What is being asked:
Copy the records from the line with "The image size is (497, 311)." up to and including the line with "Expand page to", requests and all, shifting every coordinate in the answers by adding 58 to it. Give only those lines.

Extracted entries:
________________________________________

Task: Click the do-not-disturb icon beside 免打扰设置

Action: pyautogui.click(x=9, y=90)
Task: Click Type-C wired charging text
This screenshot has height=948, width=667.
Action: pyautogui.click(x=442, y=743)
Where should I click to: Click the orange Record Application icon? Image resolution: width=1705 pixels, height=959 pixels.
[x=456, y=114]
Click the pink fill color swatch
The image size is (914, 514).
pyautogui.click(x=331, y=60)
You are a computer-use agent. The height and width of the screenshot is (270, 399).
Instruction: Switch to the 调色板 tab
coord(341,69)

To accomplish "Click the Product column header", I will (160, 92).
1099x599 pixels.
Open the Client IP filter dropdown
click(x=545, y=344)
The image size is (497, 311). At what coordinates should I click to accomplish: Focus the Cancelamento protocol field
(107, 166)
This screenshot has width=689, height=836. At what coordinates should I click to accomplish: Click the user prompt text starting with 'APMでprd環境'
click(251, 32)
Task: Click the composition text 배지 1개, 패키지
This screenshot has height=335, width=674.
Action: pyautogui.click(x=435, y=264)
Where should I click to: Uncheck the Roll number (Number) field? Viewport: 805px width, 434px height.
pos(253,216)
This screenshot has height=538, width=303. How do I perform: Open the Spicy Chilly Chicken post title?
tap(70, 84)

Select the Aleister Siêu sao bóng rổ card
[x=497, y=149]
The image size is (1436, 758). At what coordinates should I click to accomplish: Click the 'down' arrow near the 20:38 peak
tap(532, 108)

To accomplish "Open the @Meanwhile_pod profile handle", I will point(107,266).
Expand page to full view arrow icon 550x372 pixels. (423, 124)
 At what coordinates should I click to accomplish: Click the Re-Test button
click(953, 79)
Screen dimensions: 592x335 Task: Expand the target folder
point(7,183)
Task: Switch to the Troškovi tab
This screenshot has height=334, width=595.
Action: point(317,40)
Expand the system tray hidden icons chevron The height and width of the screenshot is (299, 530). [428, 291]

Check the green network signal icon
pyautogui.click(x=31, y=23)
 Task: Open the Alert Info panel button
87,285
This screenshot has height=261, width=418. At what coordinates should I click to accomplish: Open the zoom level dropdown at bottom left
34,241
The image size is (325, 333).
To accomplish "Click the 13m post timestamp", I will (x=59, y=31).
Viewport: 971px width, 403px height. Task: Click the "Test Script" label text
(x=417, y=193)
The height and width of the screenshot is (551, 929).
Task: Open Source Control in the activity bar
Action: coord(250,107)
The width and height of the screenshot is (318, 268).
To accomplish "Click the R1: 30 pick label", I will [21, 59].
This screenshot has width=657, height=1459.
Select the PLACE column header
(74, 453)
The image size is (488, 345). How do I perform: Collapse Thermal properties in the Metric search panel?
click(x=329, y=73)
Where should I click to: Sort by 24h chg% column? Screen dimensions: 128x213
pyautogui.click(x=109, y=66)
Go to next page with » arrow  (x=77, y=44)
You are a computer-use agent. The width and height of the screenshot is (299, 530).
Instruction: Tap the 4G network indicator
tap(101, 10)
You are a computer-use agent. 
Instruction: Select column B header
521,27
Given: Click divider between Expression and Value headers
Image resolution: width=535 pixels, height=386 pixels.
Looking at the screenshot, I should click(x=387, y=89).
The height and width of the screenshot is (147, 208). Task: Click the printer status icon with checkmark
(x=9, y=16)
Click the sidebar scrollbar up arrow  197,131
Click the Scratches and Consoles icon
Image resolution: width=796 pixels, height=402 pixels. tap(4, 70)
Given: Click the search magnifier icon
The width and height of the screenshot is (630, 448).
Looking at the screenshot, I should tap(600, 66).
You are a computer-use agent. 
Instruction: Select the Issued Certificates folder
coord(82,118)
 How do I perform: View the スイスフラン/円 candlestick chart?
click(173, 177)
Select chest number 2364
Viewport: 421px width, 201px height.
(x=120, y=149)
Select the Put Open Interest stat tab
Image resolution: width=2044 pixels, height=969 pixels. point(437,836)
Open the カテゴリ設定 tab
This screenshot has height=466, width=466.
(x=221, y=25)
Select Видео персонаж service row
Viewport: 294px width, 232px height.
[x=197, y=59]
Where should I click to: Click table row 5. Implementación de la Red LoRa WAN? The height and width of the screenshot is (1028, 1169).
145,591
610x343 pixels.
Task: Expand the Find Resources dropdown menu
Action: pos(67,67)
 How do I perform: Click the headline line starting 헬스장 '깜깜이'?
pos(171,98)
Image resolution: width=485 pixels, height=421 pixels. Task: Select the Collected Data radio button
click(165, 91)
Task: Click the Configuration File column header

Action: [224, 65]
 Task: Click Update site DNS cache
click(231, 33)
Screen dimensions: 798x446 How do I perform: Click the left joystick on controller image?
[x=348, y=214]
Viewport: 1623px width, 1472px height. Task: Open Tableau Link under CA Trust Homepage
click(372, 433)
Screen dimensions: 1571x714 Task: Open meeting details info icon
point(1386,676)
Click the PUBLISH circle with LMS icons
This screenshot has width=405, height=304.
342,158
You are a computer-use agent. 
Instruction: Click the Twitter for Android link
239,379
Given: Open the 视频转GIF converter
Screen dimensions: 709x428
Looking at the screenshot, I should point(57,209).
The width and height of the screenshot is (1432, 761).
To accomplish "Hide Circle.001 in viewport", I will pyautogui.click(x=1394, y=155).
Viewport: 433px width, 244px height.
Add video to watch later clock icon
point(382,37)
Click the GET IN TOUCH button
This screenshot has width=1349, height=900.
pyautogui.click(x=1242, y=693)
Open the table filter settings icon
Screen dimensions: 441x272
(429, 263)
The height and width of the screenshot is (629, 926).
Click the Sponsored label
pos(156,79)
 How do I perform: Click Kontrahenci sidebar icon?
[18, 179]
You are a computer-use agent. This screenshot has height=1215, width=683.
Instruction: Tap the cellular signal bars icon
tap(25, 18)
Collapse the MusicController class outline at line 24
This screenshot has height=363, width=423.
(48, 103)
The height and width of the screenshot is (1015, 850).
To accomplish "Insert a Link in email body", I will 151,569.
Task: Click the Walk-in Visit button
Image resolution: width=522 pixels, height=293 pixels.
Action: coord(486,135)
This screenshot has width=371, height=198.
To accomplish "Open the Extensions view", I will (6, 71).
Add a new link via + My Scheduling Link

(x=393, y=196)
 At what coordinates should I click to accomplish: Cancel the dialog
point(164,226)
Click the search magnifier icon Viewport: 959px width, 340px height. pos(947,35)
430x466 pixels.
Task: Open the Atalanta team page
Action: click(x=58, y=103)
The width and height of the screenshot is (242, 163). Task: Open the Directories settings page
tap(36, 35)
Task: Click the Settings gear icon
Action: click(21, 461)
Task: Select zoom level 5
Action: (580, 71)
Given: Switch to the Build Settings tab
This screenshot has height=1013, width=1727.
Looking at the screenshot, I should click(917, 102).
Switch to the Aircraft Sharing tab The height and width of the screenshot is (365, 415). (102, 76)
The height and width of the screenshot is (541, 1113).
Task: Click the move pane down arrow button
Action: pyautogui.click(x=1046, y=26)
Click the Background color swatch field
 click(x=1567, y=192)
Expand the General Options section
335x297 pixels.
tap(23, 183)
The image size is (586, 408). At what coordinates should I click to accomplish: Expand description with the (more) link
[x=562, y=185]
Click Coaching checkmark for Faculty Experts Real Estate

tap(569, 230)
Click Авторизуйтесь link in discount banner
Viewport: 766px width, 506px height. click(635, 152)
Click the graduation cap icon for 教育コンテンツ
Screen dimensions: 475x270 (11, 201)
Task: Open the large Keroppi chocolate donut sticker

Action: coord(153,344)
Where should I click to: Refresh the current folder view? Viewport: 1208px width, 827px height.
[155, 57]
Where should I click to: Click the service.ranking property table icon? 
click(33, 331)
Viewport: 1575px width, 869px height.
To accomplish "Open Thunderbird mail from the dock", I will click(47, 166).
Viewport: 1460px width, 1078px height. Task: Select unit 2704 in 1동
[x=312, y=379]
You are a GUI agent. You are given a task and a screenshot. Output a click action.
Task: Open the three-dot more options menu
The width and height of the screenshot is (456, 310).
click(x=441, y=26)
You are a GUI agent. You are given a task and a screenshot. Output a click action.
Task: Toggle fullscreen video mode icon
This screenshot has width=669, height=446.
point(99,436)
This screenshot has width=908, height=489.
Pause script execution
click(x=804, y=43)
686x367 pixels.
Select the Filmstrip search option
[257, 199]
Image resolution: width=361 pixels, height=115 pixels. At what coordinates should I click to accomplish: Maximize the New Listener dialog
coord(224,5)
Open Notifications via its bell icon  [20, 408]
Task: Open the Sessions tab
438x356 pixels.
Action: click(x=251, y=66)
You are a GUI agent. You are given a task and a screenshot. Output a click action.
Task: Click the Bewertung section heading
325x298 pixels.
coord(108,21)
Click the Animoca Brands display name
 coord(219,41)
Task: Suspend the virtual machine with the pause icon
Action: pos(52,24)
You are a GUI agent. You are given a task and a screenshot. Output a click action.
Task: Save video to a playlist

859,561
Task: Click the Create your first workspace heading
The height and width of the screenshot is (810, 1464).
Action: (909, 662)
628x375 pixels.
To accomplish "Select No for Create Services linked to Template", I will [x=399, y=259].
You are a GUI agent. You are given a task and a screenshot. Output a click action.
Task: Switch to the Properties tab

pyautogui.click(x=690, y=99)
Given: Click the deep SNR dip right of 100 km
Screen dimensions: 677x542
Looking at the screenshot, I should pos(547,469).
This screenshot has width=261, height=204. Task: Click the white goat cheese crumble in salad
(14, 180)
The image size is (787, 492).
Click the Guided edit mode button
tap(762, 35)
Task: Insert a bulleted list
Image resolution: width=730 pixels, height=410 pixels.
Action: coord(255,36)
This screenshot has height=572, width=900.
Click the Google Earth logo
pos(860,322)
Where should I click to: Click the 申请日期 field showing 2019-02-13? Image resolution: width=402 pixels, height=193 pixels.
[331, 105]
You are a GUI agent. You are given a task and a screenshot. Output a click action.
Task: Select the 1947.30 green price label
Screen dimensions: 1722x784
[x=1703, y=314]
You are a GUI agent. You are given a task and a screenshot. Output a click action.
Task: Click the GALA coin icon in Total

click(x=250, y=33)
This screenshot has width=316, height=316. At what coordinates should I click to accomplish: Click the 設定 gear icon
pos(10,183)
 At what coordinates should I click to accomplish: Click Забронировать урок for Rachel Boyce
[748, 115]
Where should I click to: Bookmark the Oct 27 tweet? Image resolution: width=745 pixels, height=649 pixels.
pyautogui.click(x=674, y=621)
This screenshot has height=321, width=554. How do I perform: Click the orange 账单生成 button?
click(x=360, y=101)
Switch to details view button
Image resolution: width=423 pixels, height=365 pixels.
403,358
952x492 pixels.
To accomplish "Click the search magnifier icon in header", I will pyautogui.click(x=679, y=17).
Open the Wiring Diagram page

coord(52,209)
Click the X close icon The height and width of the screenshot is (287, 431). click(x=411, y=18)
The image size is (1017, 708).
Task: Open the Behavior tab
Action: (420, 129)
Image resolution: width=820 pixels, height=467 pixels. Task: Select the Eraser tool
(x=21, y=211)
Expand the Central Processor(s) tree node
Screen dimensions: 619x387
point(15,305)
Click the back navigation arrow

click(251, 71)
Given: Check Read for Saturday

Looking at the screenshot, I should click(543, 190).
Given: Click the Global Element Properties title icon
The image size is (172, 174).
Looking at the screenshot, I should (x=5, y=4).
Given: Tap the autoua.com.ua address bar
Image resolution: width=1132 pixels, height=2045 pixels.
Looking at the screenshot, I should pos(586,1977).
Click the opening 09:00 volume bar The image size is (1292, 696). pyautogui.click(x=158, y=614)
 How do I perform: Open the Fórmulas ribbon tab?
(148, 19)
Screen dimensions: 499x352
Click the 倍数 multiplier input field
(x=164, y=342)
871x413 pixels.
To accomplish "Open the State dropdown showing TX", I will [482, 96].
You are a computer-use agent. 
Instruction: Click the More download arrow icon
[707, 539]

________________________________________

Output of the task:
The image size is (497, 311). At what coordinates should I click to accomplish: Focus the Cancelamento protocol field
(165, 224)
This screenshot has width=689, height=836. At what coordinates should I click to accomplish: Click the user prompt text starting with 'APMでprd環境'
click(309, 90)
Task: Click the composition text 배지 1개, 패키지
This screenshot has height=335, width=674.
Action: pyautogui.click(x=493, y=322)
Where should I click to: Uncheck the Roll number (Number) field? Viewport: 805px width, 434px height.
pos(311,274)
This screenshot has height=538, width=303. How do I perform: Open the Spicy Chilly Chicken post title?
tap(128, 142)

Select the Aleister Siêu sao bóng rổ card
[x=555, y=207]
The image size is (1436, 758). At what coordinates should I click to accomplish: Click the 'down' arrow near the 20:38 peak
tap(590, 166)

To accomplish "Open the @Meanwhile_pod profile handle", I will point(165,324).
Expand page to full view arrow icon 550x372 pixels. (481, 182)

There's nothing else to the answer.